Conocedor de las reglas que operan en el sistema político priista, al cual ha pertenecido junto con el gobernador Miguel Ángel Yunes Linares, pero sobre todo conocedor del carácter del mandatario choleño y con una evaluación del estado irresoluble en que se encuentra su ex jefe Javier Duarte de Ochoa, Flavino Ríos Alvarado ha llevado la negociación de su situación personal a un extremo suficiente que ahora lo devuelve a la cálida y lujosa comodidad de su mansión.

Es irremediable. Nada se puede hacer por Duarte. Todo lo hunde. ¿Qué tanto es tantito, si con datos precisos de sus apuntes personales se empuja a Javier un poco más profundo del atolladero en que está, a la vez que logra que el gobernador le ordene al Poder Judicial una ficción para irse a reposar tranquilo a su palacete?

A lo mejor hasta conserva la notaría, cuando la Dirección del Registro Público de la Propiedad y de Inspección y Archivo de Notarías “se percate” de que los delitos no son tan graves y que no ha atendido su función de fedatario debido a que ha estado enfermo.

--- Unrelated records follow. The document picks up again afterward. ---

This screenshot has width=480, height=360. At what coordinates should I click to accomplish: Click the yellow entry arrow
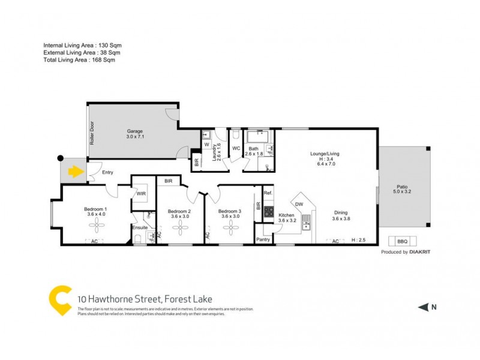click(x=75, y=173)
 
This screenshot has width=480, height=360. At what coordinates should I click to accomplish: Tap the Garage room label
click(x=134, y=131)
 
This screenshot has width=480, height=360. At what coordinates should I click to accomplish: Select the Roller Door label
click(x=92, y=134)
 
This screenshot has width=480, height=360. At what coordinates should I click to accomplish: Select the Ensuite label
click(x=140, y=228)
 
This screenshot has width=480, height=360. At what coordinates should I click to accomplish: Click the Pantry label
click(x=263, y=239)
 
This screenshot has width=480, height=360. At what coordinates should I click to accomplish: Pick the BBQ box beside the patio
click(x=402, y=241)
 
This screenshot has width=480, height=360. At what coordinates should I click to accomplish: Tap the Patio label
click(x=403, y=187)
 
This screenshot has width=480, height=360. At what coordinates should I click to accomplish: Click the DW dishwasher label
click(x=299, y=204)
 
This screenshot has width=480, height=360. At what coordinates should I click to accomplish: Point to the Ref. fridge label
click(x=268, y=193)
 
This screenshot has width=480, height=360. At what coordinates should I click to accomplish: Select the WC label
click(x=236, y=148)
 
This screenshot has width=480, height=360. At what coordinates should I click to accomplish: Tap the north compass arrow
click(x=422, y=308)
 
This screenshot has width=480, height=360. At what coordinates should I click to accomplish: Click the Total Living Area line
click(x=79, y=60)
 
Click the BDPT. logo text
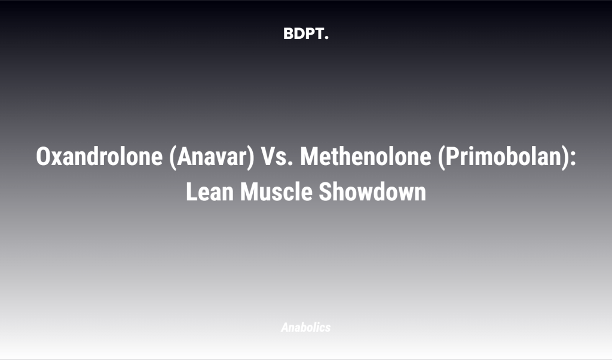306,34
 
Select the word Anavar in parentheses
209,157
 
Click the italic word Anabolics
305,327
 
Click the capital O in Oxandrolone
42,157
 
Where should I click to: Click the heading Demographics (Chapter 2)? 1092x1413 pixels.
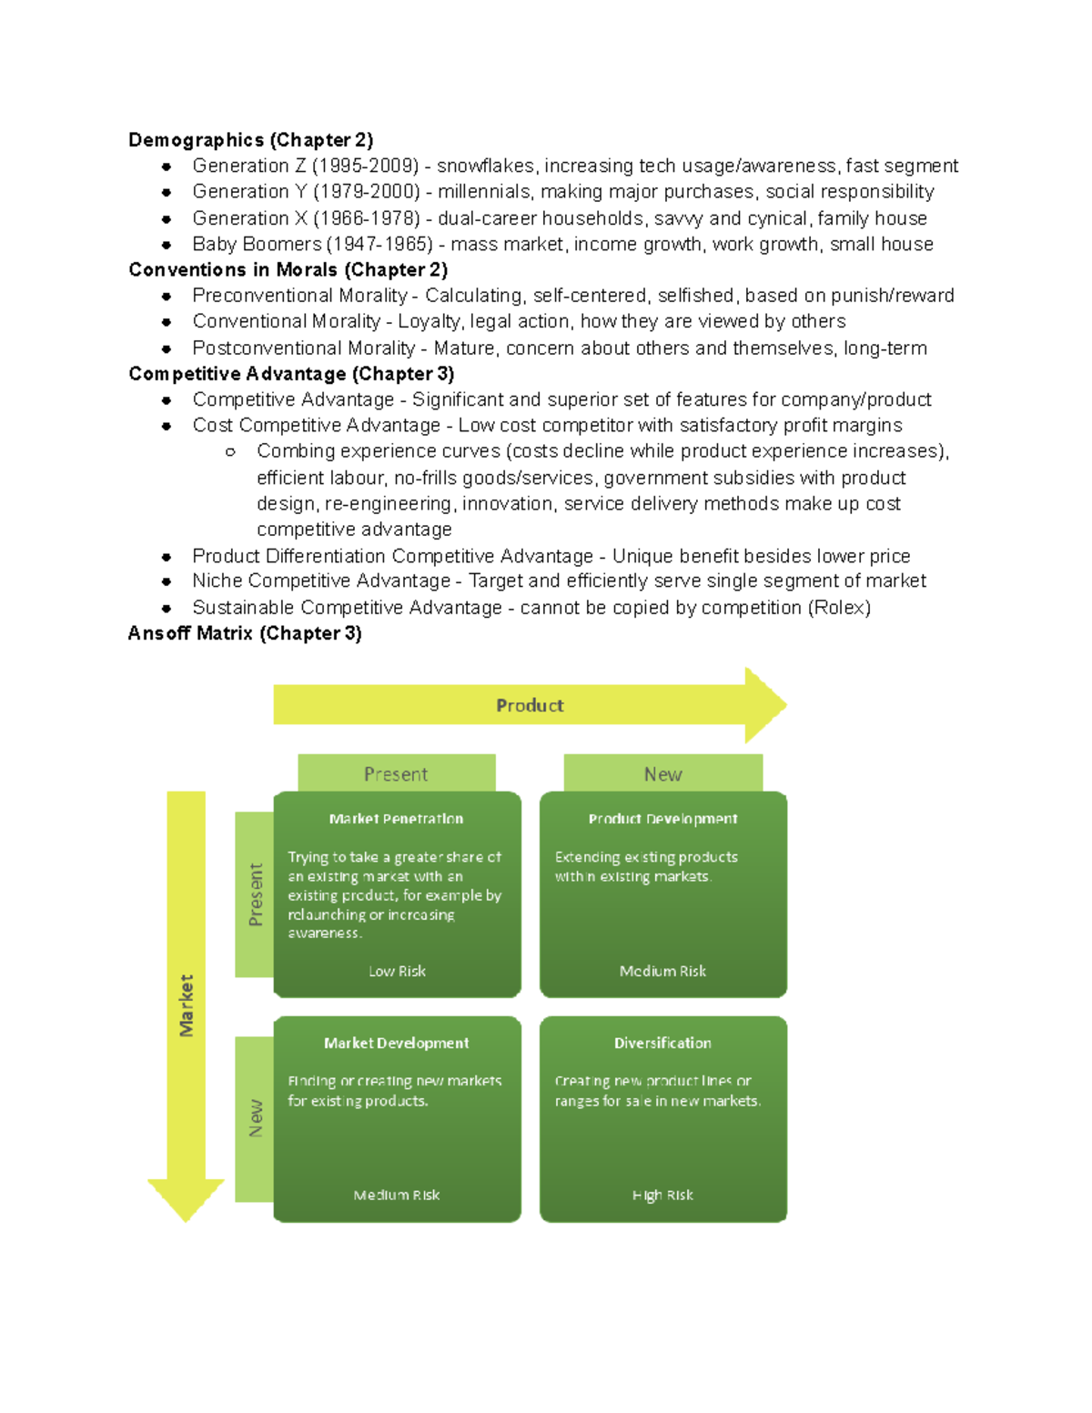click(x=250, y=140)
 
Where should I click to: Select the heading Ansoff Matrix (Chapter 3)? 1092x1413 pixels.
click(x=245, y=633)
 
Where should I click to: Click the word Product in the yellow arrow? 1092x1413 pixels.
click(x=530, y=705)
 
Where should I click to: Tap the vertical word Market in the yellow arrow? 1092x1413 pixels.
click(x=187, y=1005)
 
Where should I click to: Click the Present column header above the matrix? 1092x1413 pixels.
click(x=396, y=774)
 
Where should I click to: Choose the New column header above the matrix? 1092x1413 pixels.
click(x=662, y=774)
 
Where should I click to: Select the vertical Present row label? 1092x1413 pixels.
click(x=256, y=894)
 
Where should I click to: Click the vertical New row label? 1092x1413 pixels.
click(x=256, y=1118)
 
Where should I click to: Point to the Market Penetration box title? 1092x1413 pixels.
click(x=396, y=819)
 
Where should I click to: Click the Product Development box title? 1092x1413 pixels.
click(x=662, y=819)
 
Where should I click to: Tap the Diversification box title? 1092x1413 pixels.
click(x=662, y=1043)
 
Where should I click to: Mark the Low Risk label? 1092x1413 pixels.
click(x=397, y=971)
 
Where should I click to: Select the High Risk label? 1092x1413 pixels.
click(x=662, y=1195)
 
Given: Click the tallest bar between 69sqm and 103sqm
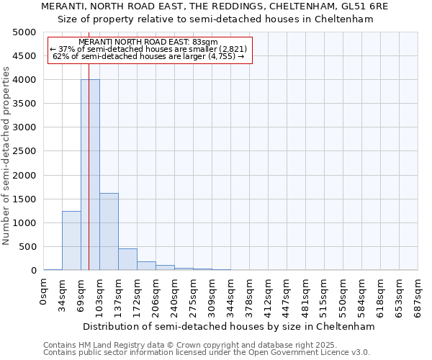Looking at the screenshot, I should point(90,174).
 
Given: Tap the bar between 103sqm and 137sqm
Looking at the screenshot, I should point(109,231).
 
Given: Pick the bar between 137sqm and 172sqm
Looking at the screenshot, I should point(127,259).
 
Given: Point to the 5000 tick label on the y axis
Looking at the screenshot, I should point(24,32).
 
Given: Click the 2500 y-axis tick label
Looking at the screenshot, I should point(24,151).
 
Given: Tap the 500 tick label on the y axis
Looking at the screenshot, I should point(27,247).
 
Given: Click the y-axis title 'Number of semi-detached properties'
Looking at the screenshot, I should point(7,156).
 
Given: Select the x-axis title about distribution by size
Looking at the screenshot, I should point(230,326).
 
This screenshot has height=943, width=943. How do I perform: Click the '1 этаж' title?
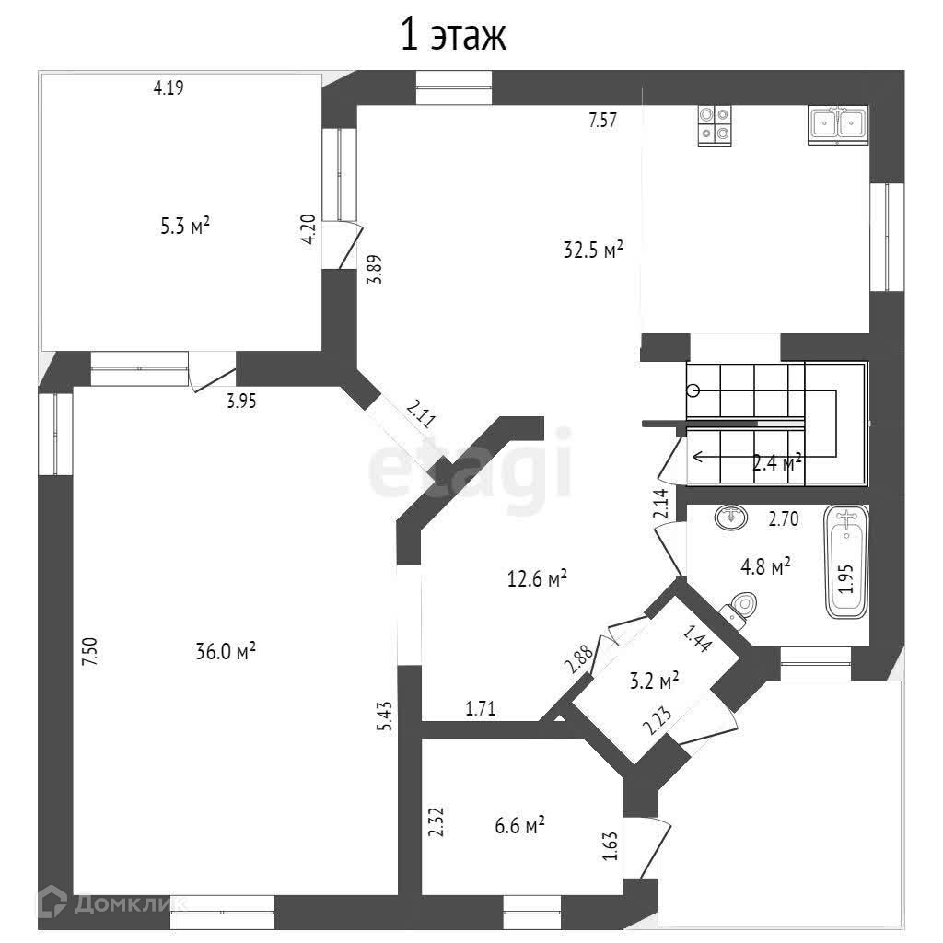pos(452,36)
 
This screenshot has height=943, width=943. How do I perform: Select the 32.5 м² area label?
pos(594,249)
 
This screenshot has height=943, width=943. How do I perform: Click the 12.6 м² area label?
pos(537,579)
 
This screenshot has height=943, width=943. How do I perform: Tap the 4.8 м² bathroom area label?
pos(766,567)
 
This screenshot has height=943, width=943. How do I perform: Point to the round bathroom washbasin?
pos(731,518)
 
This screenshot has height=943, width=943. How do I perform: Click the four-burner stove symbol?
pos(715,125)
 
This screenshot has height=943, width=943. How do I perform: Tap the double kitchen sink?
pos(838,124)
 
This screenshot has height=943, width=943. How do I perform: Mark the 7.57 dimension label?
pos(603,119)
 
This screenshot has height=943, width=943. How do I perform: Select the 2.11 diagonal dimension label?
pos(420,415)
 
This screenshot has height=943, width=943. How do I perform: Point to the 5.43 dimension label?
pos(385,716)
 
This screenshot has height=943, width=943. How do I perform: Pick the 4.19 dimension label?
pos(169,88)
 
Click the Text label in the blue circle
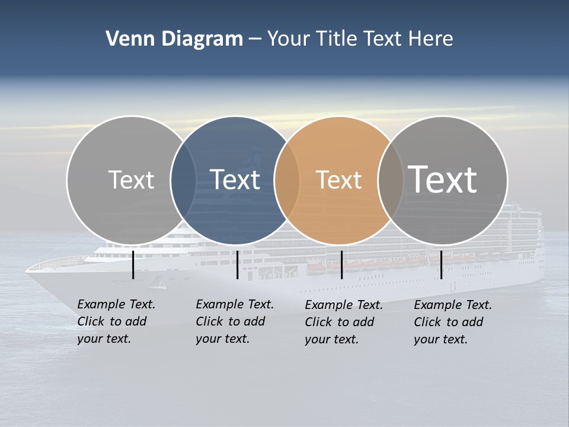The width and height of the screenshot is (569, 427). pyautogui.click(x=235, y=180)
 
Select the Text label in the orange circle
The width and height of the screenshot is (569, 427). pyautogui.click(x=338, y=180)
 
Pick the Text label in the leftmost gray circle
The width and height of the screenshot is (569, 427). pyautogui.click(x=131, y=180)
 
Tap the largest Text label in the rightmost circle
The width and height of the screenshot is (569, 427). pyautogui.click(x=443, y=179)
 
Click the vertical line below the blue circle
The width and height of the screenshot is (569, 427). pyautogui.click(x=237, y=265)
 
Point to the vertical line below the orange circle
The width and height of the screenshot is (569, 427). pyautogui.click(x=341, y=265)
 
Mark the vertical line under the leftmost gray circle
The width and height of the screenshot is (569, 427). pyautogui.click(x=133, y=265)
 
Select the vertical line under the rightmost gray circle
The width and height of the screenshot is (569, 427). pyautogui.click(x=442, y=265)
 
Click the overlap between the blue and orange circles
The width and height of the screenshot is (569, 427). pyautogui.click(x=287, y=180)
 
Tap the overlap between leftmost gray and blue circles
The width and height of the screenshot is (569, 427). pyautogui.click(x=183, y=180)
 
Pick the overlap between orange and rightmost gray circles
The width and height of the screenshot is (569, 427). pyautogui.click(x=391, y=180)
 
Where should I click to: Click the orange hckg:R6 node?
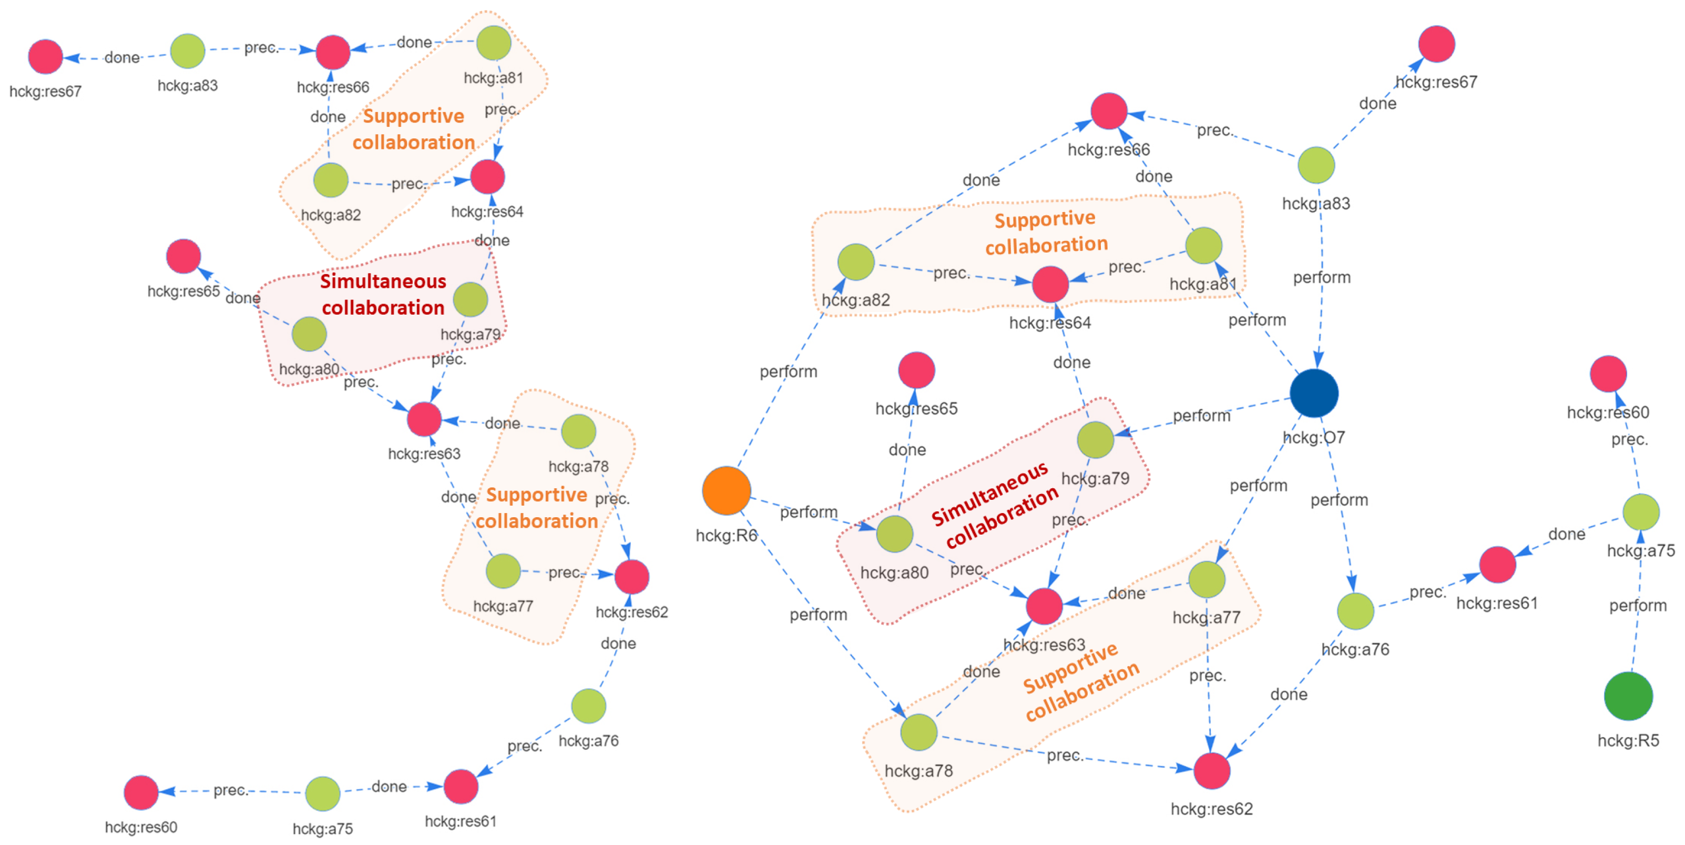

Ya se va del hospital directo a su casa. Ojalá que los acuerdos incluyan la devolución de los recursos del IPE, que el entonces secretario de Gobierno no tuvo reparos en sacar de las cuentas y no devolverlos, y que los inermes jubilados y pensionados del IPE, que lo denunciaron porque efectivamente usó vías de hecho, no tengan que esperar el nunca jamás de la justicia.